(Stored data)
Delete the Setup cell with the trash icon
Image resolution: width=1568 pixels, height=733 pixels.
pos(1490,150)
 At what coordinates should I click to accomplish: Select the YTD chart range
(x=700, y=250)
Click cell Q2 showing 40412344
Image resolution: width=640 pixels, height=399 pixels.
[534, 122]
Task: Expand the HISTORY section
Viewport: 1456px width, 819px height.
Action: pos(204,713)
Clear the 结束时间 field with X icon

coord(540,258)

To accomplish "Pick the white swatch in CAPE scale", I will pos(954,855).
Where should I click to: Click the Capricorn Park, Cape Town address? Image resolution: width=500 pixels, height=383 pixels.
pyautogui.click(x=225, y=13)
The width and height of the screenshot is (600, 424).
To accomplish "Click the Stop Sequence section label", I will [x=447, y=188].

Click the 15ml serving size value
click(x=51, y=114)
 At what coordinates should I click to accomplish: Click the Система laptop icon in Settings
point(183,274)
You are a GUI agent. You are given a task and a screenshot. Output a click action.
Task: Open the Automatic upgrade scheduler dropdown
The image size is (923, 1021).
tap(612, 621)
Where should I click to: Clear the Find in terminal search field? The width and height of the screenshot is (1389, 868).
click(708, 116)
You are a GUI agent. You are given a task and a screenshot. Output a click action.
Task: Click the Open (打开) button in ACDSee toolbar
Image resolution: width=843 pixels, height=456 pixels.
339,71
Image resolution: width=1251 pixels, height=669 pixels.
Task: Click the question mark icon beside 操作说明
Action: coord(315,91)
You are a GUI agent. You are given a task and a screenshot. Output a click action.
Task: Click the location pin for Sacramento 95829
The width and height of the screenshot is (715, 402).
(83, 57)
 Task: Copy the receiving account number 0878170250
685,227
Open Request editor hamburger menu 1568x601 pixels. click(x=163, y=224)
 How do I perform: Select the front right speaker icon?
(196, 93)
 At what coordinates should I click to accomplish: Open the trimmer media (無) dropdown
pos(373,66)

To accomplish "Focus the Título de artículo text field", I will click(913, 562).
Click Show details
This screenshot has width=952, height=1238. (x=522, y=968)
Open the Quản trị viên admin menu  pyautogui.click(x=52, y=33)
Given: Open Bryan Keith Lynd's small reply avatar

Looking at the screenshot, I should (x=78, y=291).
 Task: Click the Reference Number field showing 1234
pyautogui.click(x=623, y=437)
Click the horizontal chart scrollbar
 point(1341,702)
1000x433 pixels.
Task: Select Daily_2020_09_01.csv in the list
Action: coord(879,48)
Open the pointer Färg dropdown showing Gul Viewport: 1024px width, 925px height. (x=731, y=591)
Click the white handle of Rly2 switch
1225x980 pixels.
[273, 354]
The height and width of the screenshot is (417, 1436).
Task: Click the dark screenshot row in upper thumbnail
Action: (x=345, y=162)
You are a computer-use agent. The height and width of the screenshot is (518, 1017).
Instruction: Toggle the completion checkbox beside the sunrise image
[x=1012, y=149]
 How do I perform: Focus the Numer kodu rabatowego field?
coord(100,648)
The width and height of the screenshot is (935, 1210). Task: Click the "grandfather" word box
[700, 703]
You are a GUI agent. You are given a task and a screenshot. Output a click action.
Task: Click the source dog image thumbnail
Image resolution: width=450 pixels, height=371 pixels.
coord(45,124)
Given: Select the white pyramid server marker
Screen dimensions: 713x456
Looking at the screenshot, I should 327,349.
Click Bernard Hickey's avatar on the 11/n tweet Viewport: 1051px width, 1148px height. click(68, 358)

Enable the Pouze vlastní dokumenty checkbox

▸ ASSIGNMENT
Could you please repeat the data exactly as given?

▸ SOLUTION TO THIS TASK
Delete the Setup cell with the trash icon
Image resolution: width=1568 pixels, height=733 pixels.
pos(1490,150)
 At what coordinates should I click to accomplish: Select the YTD chart range
(x=700, y=250)
Click cell Q2 showing 40412344
Image resolution: width=640 pixels, height=399 pixels.
[534, 122]
Task: Expand the HISTORY section
Viewport: 1456px width, 819px height.
Action: pos(204,713)
Clear the 结束时间 field with X icon

coord(540,258)

To accomplish "Pick the white swatch in CAPE scale", I will pos(954,855).
Where should I click to: Click the Capricorn Park, Cape Town address? Image resolution: width=500 pixels, height=383 pixels.
pyautogui.click(x=225, y=13)
The width and height of the screenshot is (600, 424).
To accomplish "Click the Stop Sequence section label", I will [x=447, y=188].

Click the 15ml serving size value
click(x=51, y=114)
 At what coordinates should I click to accomplish: Click the Система laptop icon in Settings
point(183,274)
You are a GUI agent. You are given a task and a screenshot. Output a click action.
Task: Open the Automatic upgrade scheduler dropdown
The image size is (923, 1021).
tap(612, 621)
Where should I click to: Clear the Find in terminal search field? The width and height of the screenshot is (1389, 868).
click(708, 116)
You are a GUI agent. You are given a task and a screenshot. Output a click action.
Task: Click the Open (打开) button in ACDSee toolbar
Image resolution: width=843 pixels, height=456 pixels.
339,71
Image resolution: width=1251 pixels, height=669 pixels.
Task: Click the question mark icon beside 操作说明
Action: coord(315,91)
You are a GUI agent. You are given a task and a screenshot. Output a click action.
Task: Click the location pin for Sacramento 95829
The width and height of the screenshot is (715, 402).
(83, 57)
 Task: Copy the receiving account number 0878170250
685,227
Open Request editor hamburger menu 1568x601 pixels. click(x=163, y=224)
 How do I perform: Select the front right speaker icon?
(196, 93)
 At what coordinates should I click to accomplish: Open the trimmer media (無) dropdown
pos(373,66)

To accomplish "Focus the Título de artículo text field", I will click(913, 562).
Click Show details
This screenshot has width=952, height=1238. (x=522, y=968)
Open the Quản trị viên admin menu  pyautogui.click(x=52, y=33)
Given: Open Bryan Keith Lynd's small reply avatar

Looking at the screenshot, I should (x=78, y=291).
 Task: Click the Reference Number field showing 1234
pyautogui.click(x=623, y=437)
Click the horizontal chart scrollbar
 point(1341,702)
1000x433 pixels.
Task: Select Daily_2020_09_01.csv in the list
Action: coord(879,48)
Open the pointer Färg dropdown showing Gul Viewport: 1024px width, 925px height. (x=731, y=591)
Click the white handle of Rly2 switch
1225x980 pixels.
[273, 354]
The height and width of the screenshot is (417, 1436).
Task: Click the dark screenshot row in upper thumbnail
Action: (x=345, y=162)
You are a computer-use agent. The height and width of the screenshot is (518, 1017).
Instruction: Toggle the completion checkbox beside the sunrise image
[x=1012, y=149]
 How do I perform: Focus the Numer kodu rabatowego field?
coord(100,648)
The width and height of the screenshot is (935, 1210). Task: Click the "grandfather" word box
[700, 703]
You are a GUI agent. You are given a task and a screenshot. Output a click action.
Task: Click the source dog image thumbnail
Image resolution: width=450 pixels, height=371 pixels.
coord(45,124)
Given: Select the white pyramid server marker
Screen dimensions: 713x456
Looking at the screenshot, I should 327,349.
Click Bernard Hickey's avatar on the 11/n tweet Viewport: 1051px width, 1148px height. click(68, 358)

Enable the Pouze vlastní dokumenty checkbox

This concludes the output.